6. Do a weekly study review — A common problem students encounter is trying to learn an enormous amount of material right before the midterm or final exam. This is practically impossible. You’ll find it much easier if you take a gradual approach to study. At least once a week, review your notes starting from the beginning of the course. This only needs to take 15 or 20 minutes, just enough time to build familiarity with the material. By doing a weekly review you’ll gradually memorize everything and will better understand how one concept builds on the next. Putting in small amounts of effort on a consistent basis will drastically reduce the amount of studying you need to do right before the test.

7. Stay on Top of Your Exam Schedule — Exams and papers often determine the majority of your GPA for a given course, so doing well on them is the highest impact way to raise your GPA. But you can’t succeed on tests and papers if you don’t give yourself time to prepare. For this reason, make sure you put all exam dates and paper due-dates on your calendar. 

8. Take Care of Yourself

  • Get enough sleep. Your brain needs rest to function at its best.
  • Reward yourself. Celebrate your achievements, big and small.
  • Ask for help. If you feel you're floundering, get help from a teacher, counselor, tutor, friend or parent.

9. Consider Dropping a Course — In certain cases, the best thing for your GPA may be to drop a course altogether.
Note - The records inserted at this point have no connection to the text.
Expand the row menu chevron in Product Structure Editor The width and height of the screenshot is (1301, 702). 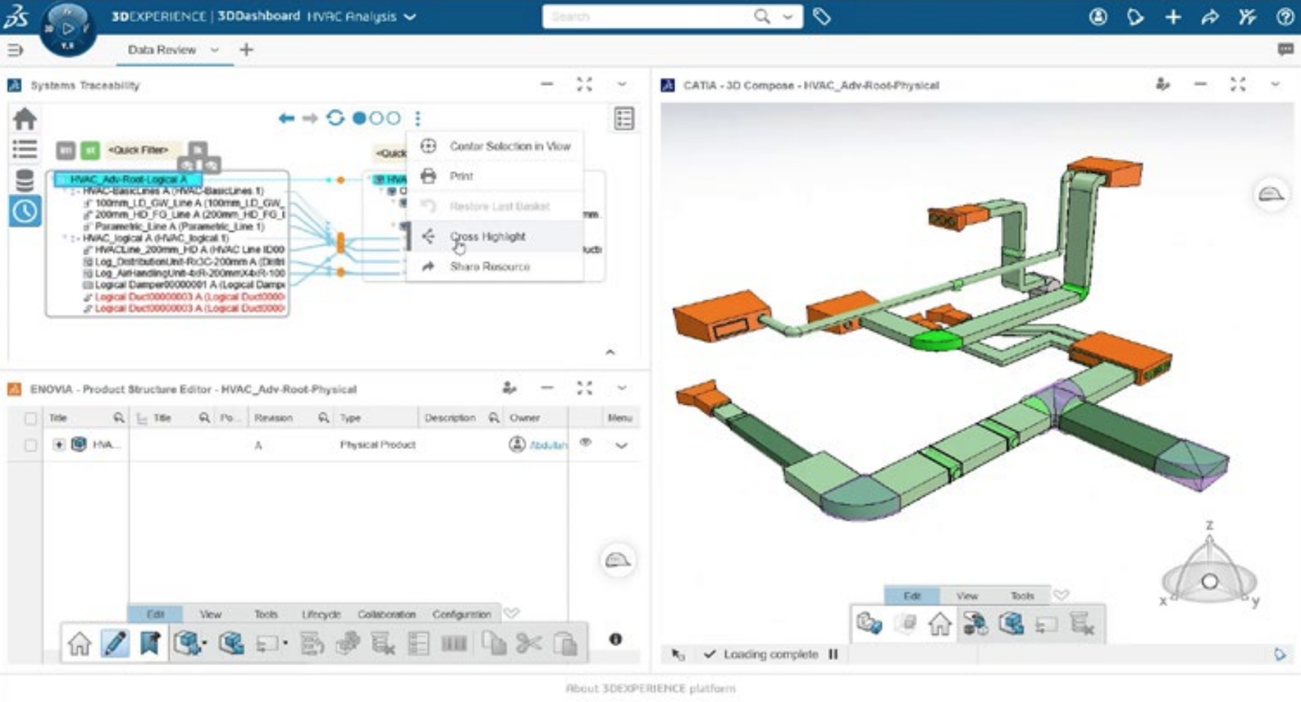(621, 444)
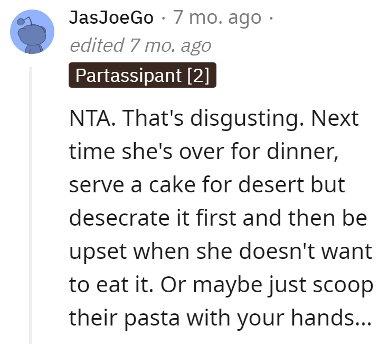
Task: Open JasJoeGo's Snoo avatar profile picture
Action: pyautogui.click(x=32, y=32)
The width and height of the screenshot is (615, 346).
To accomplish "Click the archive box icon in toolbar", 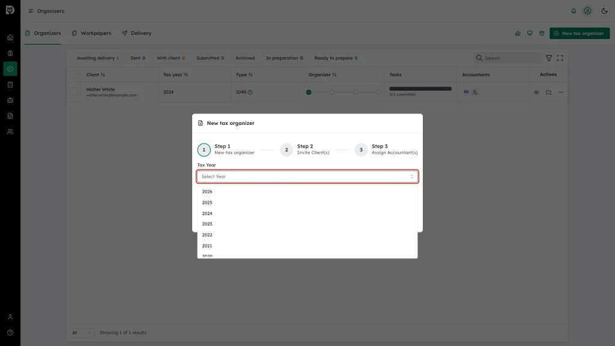I will [x=542, y=34].
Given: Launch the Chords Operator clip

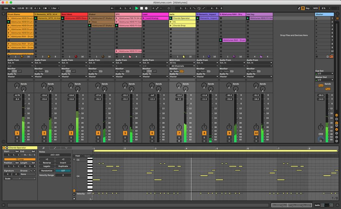Looking at the screenshot, I should (x=171, y=18).
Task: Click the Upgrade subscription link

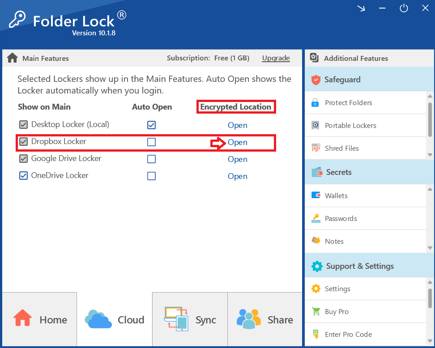Action: (x=276, y=58)
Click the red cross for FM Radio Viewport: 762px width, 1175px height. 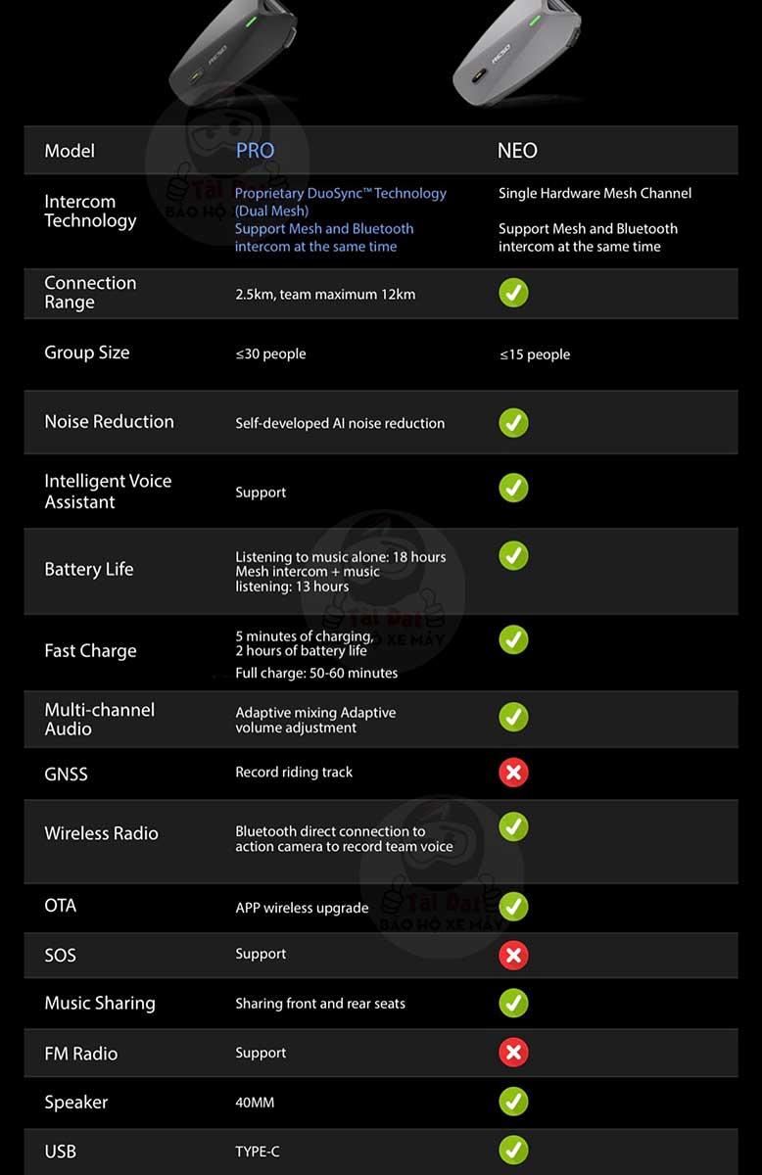(x=513, y=1053)
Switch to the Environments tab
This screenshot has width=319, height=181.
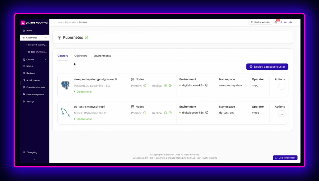[102, 56]
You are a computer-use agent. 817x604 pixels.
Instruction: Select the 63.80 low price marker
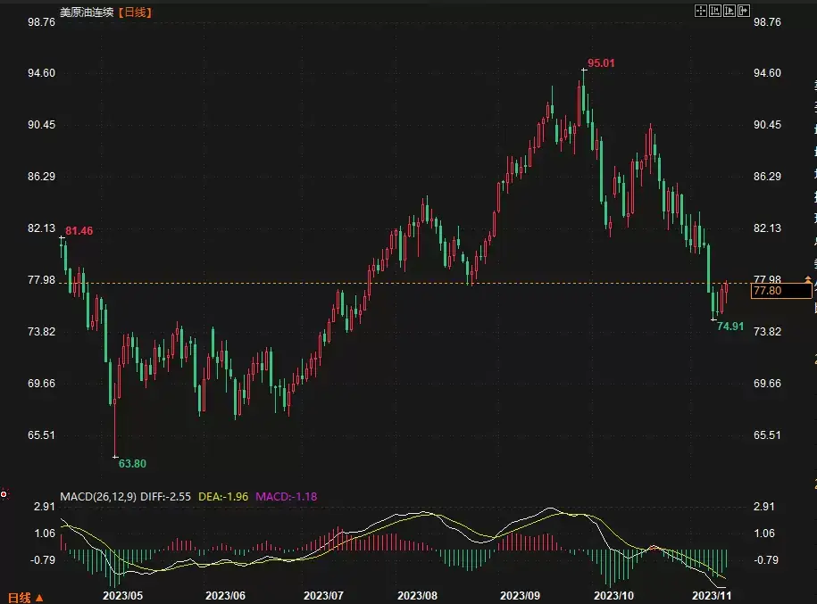[132, 463]
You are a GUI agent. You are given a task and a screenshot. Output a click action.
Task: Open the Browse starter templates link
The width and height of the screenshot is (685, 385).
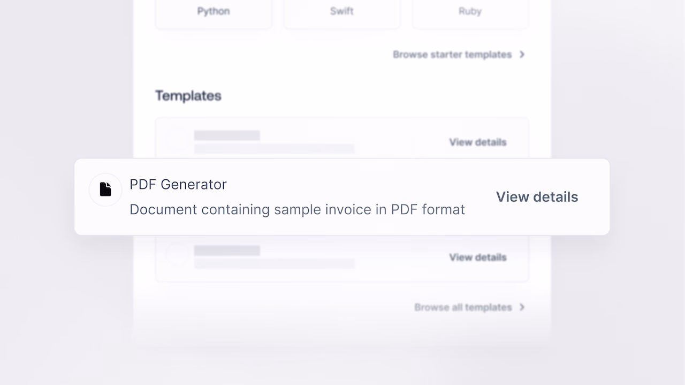point(452,55)
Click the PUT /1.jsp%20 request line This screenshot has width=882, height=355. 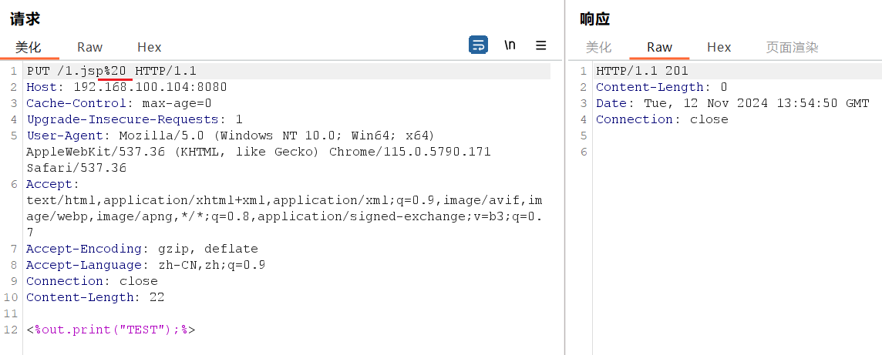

This is a drastic measure, so only do it if you’ve tried other steps for improving your grade. If you’re doing poorly in an elective that you don’t strictly need, for instance, then you’re hurting your GPA for nothing. Don’t let the sunk cost fallacy trick you into “sticking it out” just because you already invested time in a course. Sometimes, it’s best just to walk away. It doesn’t mean you’re a “failure.” It just means you’re making a tactical decision.

10. Get a Tutor — Sometimes your professor or TA might not be the best at explaining a difficult concept. Or, you may need more help than they have time to give you. In these cases, look into getting a tutor. Your university likely provides them for free in most subjects (particularly in STEM and language courses). You can then arrange to meet with your tutor on a regular basis for help with homework or exam prep.